##### Data shown
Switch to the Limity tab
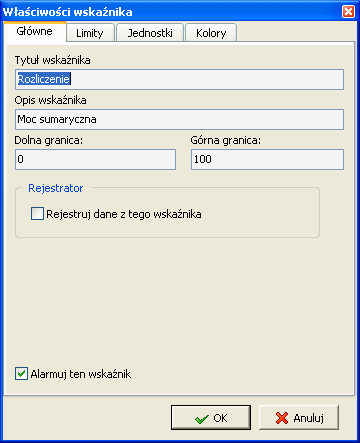Screen dimensions: 360x443 coord(90,33)
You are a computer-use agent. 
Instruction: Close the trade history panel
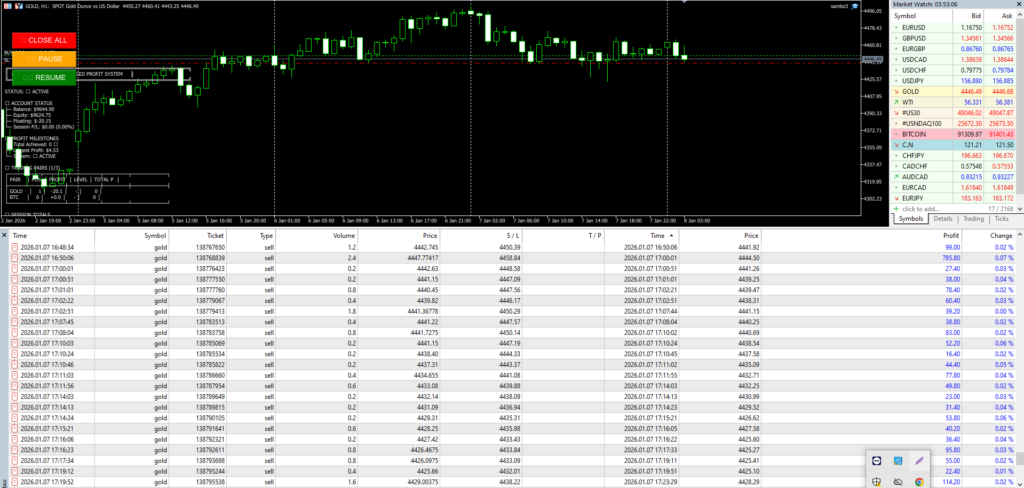[x=5, y=236]
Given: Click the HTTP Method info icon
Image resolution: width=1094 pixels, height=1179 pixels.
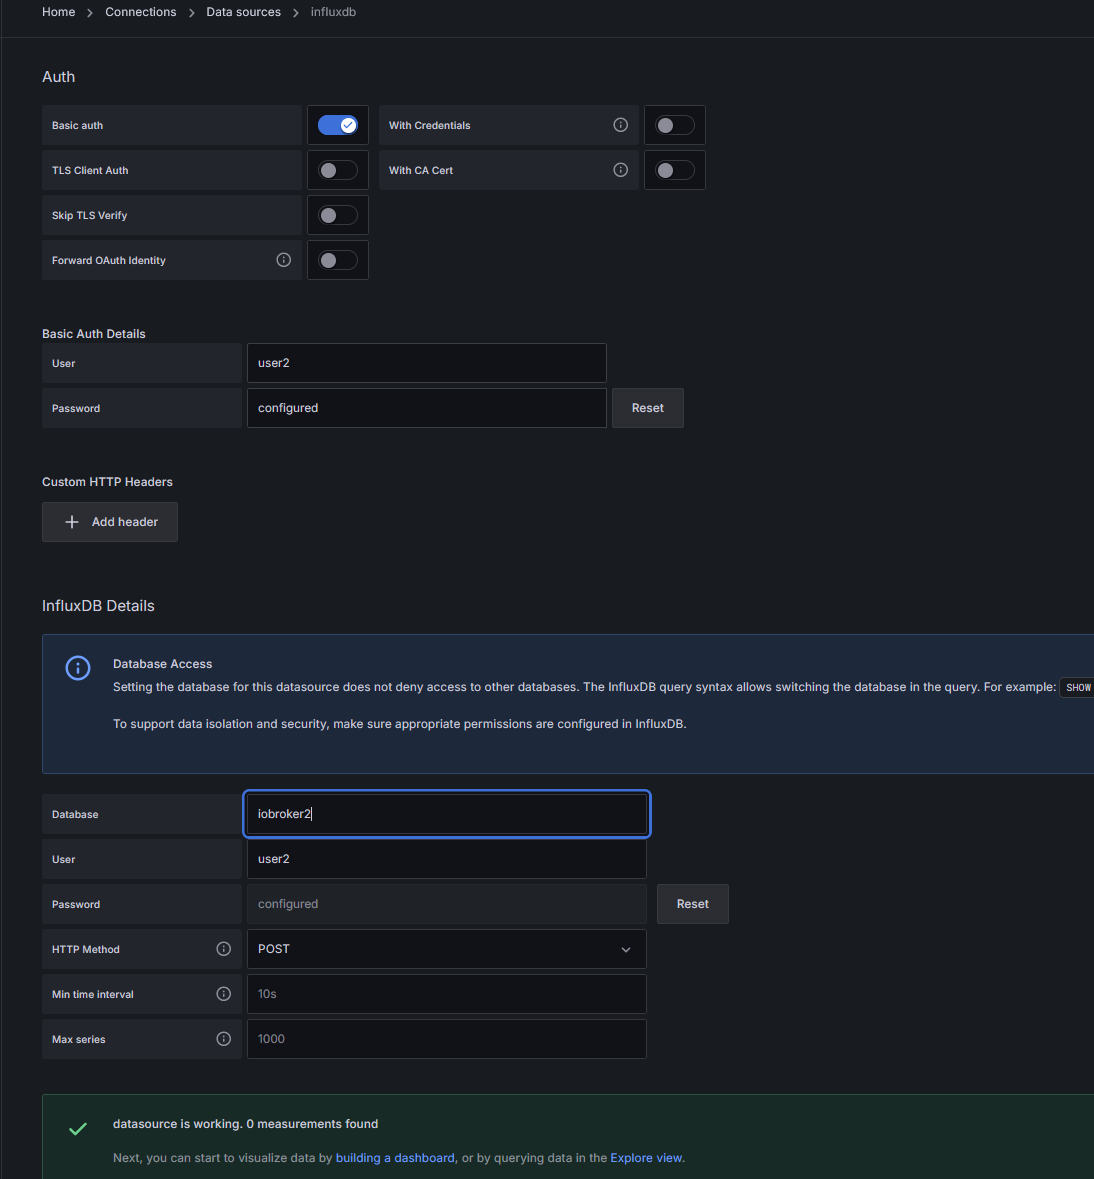Looking at the screenshot, I should tap(224, 949).
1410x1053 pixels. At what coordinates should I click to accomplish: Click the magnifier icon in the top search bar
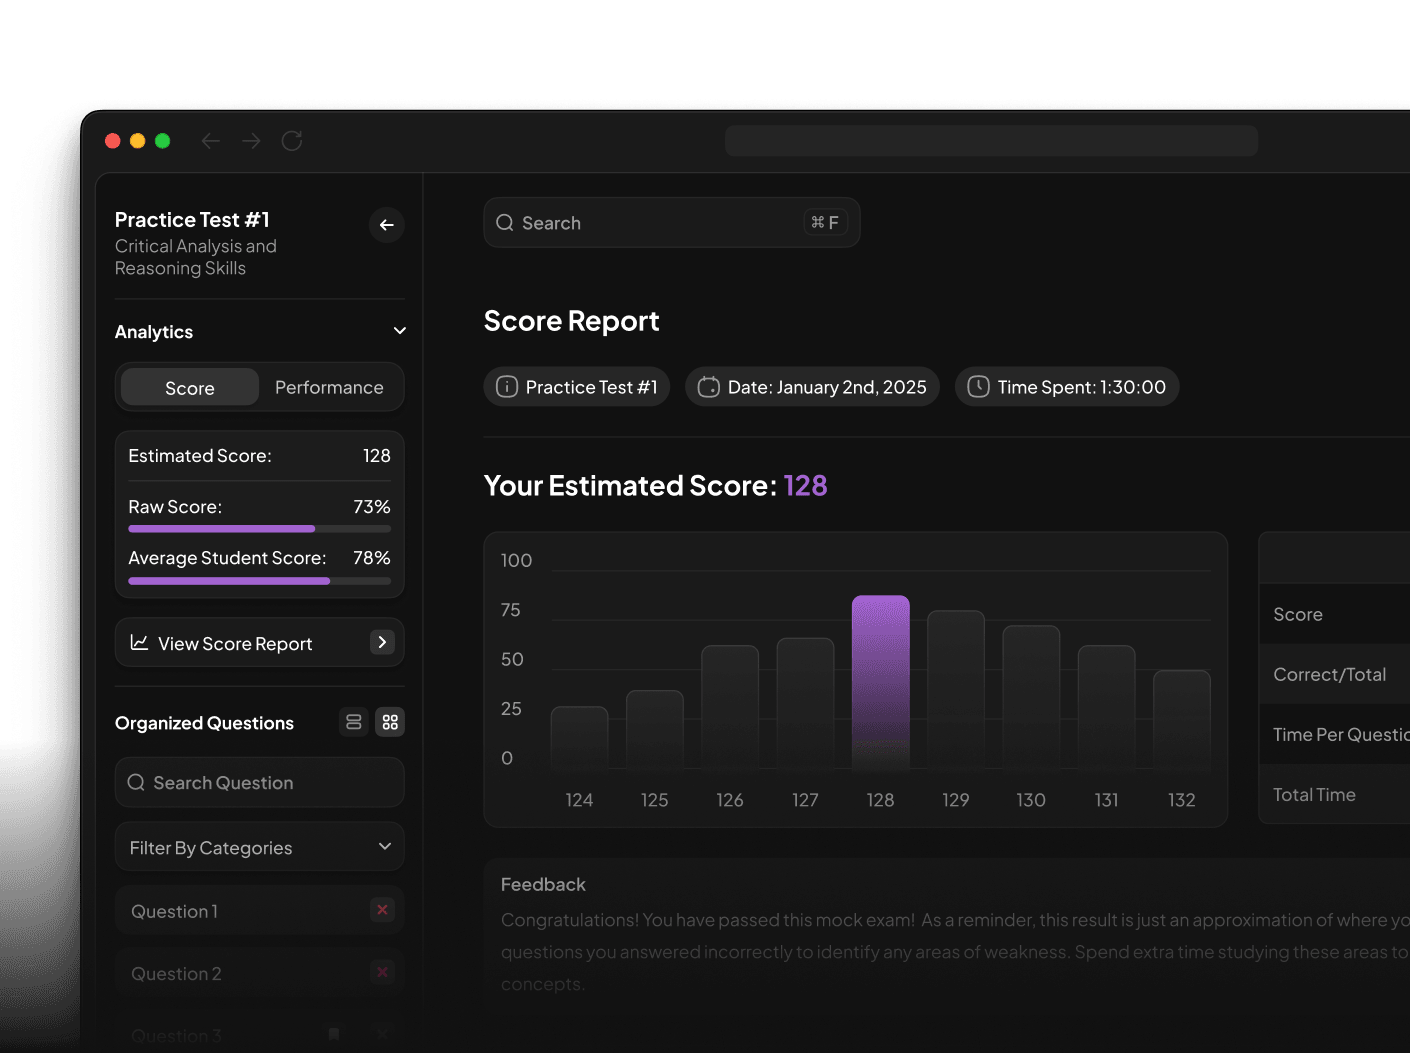pos(505,222)
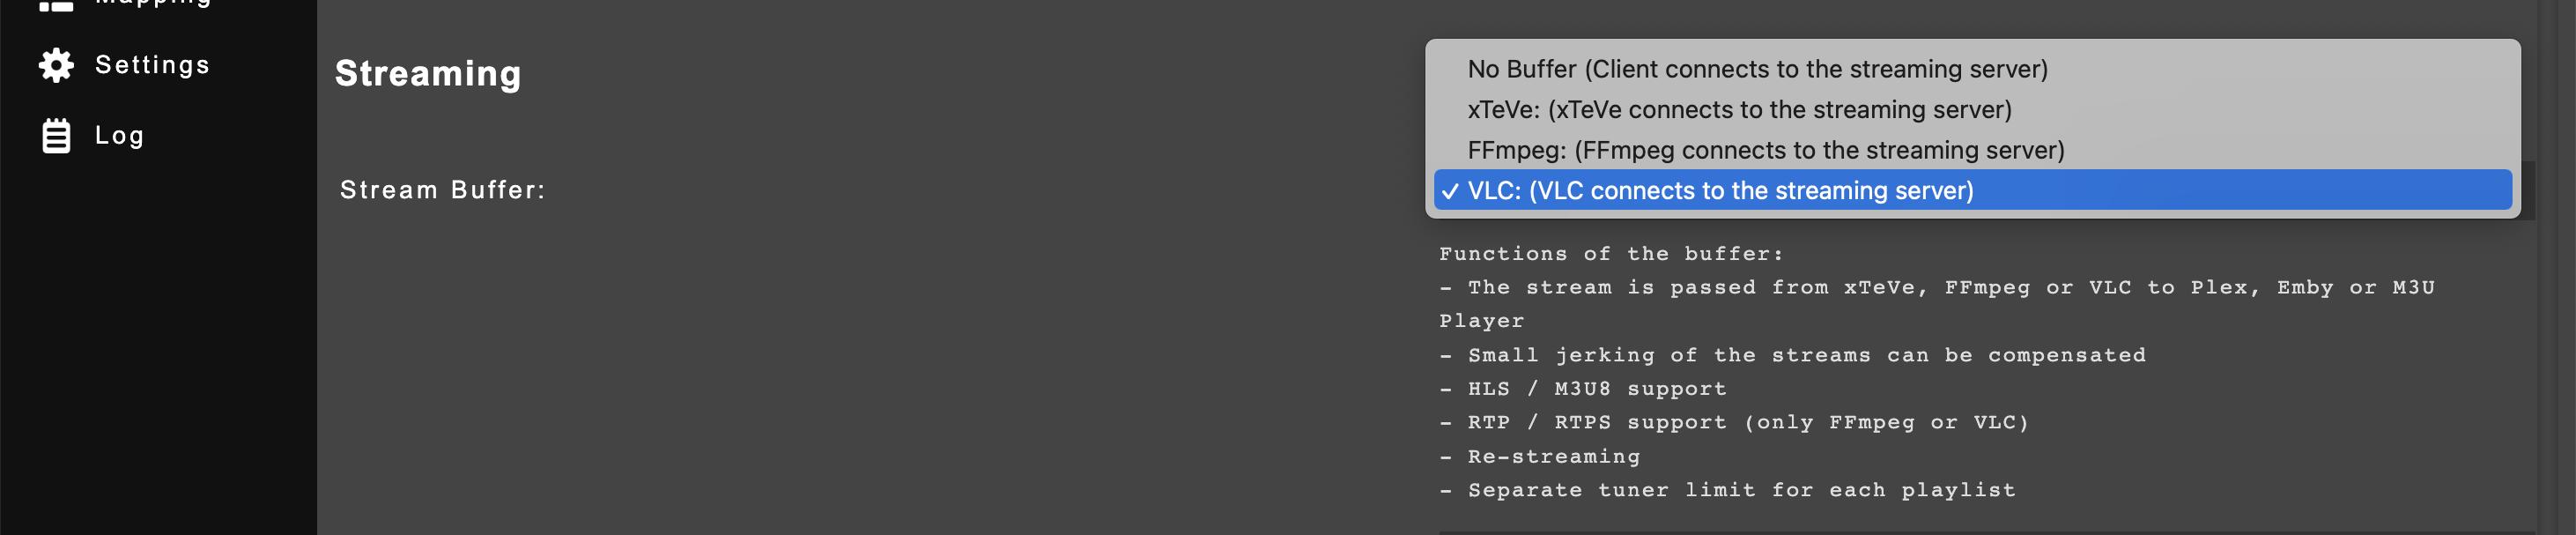This screenshot has width=2576, height=535.
Task: Open the Settings menu item label
Action: [152, 65]
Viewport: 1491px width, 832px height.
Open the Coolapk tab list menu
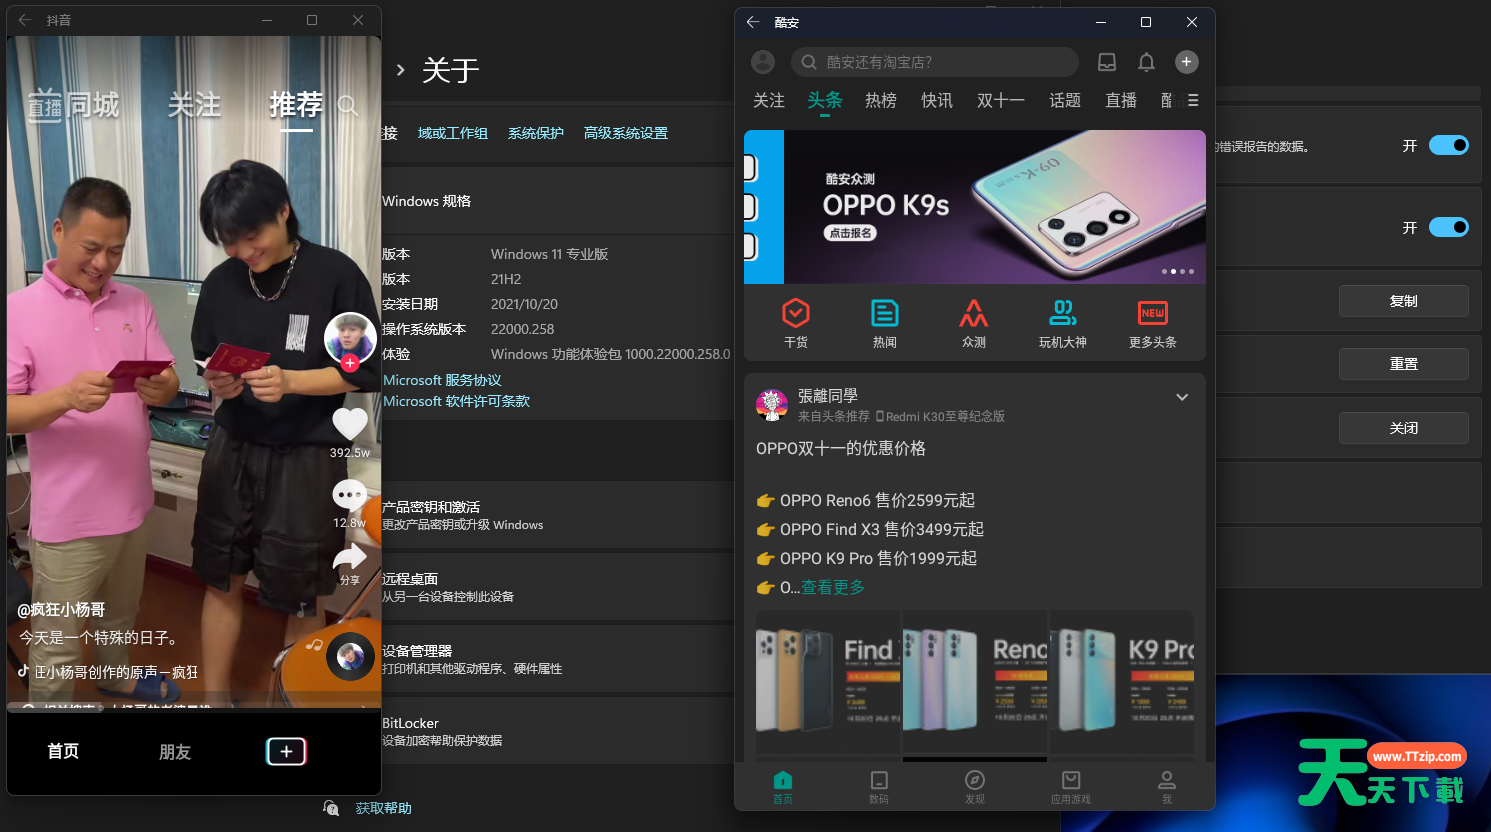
##########
### Exercise goal
Pictures should be omitted. Please return exactly the lines from the line that holds "1410x1053 pixels. At" through the end of the records.

### Solution to the problem
1410x1053 pixels. At what coordinates should I click to accomplish: Click the magnifier icon in the top search bar
pos(505,222)
This screenshot has width=2576, height=535.
Task: Open the Settings menu item label
Action: [152, 65]
Viewport: 1491px width, 832px height.
Open the Coolapk tab list menu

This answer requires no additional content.